**Task to complete**. Collect every line of the records that contains the string "coordinates" and copy each one out. Case counts.

============================================================

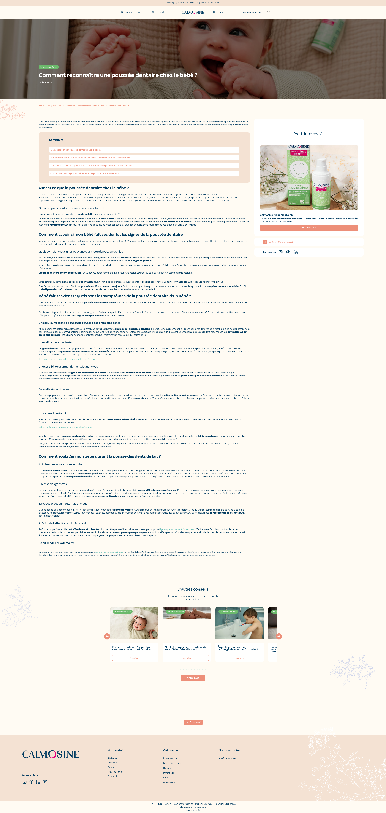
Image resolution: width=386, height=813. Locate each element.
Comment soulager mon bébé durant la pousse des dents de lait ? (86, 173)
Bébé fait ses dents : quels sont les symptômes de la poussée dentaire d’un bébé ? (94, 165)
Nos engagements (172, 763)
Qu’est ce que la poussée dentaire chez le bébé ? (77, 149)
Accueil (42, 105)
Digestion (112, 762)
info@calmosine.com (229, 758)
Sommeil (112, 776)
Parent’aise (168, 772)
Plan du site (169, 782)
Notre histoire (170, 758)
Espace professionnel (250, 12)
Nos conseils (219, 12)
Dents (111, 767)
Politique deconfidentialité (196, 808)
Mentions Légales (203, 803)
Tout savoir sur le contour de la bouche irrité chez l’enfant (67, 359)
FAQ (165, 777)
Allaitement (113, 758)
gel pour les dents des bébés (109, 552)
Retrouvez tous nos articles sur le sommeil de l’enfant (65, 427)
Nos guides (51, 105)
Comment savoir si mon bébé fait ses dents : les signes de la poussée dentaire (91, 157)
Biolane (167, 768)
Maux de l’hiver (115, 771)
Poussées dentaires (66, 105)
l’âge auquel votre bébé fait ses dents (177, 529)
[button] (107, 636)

============================================================

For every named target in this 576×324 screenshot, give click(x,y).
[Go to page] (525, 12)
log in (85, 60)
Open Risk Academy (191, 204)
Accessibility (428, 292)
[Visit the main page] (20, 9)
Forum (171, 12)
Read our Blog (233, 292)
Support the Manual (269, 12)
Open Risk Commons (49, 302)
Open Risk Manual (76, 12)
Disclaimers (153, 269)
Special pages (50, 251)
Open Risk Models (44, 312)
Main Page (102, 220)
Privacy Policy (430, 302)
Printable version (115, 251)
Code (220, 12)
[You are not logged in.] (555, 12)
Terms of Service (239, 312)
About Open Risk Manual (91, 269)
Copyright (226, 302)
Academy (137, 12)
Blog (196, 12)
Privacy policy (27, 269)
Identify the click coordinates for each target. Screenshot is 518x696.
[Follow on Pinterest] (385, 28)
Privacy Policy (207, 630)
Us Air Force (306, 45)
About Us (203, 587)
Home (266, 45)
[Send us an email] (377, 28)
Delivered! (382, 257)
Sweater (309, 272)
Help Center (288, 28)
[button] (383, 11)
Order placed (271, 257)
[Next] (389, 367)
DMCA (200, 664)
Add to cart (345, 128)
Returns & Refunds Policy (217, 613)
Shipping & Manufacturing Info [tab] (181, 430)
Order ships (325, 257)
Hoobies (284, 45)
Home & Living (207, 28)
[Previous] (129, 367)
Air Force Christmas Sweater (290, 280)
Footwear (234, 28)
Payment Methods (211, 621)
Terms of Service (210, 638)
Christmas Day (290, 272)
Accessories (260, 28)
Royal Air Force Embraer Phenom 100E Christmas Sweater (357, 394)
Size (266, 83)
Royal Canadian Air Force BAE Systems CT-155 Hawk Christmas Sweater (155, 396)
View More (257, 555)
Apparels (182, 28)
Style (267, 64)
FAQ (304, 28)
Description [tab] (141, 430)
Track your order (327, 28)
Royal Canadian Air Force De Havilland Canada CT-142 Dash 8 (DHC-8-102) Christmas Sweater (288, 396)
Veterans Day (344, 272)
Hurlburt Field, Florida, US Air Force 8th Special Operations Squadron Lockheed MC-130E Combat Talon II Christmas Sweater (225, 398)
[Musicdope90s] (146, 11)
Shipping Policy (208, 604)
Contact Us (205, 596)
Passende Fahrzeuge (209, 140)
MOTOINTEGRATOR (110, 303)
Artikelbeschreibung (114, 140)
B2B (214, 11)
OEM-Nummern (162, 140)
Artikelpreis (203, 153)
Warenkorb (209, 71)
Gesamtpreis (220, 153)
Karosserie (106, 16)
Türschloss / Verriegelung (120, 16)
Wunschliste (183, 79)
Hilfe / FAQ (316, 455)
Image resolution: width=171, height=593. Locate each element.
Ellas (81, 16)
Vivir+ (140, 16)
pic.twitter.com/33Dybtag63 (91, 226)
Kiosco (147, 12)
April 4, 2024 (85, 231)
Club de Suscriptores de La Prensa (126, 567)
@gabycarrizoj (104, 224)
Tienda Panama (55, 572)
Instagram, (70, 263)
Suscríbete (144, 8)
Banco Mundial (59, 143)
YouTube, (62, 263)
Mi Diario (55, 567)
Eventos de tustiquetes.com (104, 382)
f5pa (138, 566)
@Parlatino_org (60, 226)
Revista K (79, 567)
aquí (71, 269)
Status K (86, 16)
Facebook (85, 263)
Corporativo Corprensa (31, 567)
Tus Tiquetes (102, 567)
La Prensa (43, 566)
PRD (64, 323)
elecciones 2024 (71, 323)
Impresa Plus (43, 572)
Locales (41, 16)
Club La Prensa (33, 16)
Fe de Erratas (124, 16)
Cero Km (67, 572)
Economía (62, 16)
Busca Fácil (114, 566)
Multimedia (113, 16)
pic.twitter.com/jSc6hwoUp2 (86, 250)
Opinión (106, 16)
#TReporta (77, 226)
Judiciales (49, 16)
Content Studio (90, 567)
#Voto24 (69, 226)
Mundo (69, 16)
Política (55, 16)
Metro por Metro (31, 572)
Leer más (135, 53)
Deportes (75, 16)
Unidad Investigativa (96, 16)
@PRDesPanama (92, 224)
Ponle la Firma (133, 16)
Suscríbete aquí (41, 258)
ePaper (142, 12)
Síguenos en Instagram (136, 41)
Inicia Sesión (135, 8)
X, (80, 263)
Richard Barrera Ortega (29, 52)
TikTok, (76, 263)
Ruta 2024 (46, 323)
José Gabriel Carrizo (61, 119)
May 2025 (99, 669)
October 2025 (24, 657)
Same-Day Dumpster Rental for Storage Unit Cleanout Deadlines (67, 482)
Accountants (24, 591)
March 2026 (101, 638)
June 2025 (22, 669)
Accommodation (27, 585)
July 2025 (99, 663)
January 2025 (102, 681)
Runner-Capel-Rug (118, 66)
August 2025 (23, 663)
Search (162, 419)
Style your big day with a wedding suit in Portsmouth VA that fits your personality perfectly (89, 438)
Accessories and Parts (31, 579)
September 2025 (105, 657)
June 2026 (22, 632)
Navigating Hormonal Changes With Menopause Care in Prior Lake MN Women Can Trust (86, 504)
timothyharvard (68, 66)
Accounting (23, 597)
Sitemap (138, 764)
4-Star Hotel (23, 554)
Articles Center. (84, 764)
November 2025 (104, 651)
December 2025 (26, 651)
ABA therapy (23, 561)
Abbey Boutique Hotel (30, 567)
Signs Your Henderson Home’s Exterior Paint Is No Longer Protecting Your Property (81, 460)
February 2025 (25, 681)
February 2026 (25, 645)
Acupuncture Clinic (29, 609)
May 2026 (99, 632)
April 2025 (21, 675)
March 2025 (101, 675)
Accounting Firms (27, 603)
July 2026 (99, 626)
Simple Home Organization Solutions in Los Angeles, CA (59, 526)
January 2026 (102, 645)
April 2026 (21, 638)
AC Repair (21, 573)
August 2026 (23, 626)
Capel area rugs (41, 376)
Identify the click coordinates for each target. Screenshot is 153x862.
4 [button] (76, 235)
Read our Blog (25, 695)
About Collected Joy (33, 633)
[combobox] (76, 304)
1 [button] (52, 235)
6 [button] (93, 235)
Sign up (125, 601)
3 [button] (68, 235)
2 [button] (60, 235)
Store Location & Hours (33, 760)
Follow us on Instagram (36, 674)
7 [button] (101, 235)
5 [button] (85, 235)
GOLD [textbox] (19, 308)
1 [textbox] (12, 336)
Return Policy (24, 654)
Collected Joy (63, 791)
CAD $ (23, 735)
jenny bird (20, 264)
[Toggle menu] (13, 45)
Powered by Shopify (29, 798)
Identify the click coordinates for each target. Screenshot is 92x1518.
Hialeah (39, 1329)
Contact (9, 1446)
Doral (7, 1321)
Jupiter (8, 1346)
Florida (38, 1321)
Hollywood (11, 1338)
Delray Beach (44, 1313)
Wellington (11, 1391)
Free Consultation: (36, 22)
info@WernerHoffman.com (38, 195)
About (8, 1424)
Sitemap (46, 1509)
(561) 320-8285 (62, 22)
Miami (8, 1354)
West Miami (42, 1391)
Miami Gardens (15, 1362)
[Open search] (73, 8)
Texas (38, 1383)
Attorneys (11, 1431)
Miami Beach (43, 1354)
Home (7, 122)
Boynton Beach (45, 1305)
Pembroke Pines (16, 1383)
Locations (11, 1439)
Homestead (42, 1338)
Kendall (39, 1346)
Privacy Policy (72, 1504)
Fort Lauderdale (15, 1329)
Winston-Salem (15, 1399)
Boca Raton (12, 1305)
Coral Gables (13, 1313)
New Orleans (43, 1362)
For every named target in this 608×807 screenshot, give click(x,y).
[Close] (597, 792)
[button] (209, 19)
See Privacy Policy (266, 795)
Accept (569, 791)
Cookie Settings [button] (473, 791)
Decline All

============================================================

**Task solution**.
Identify the click coordinates for each target. Screenshot is 518x696.
Identify the click coordinates for each target. Screenshot is 153x862.
Identify the click coordinates for each target. Screenshot is 92x1518.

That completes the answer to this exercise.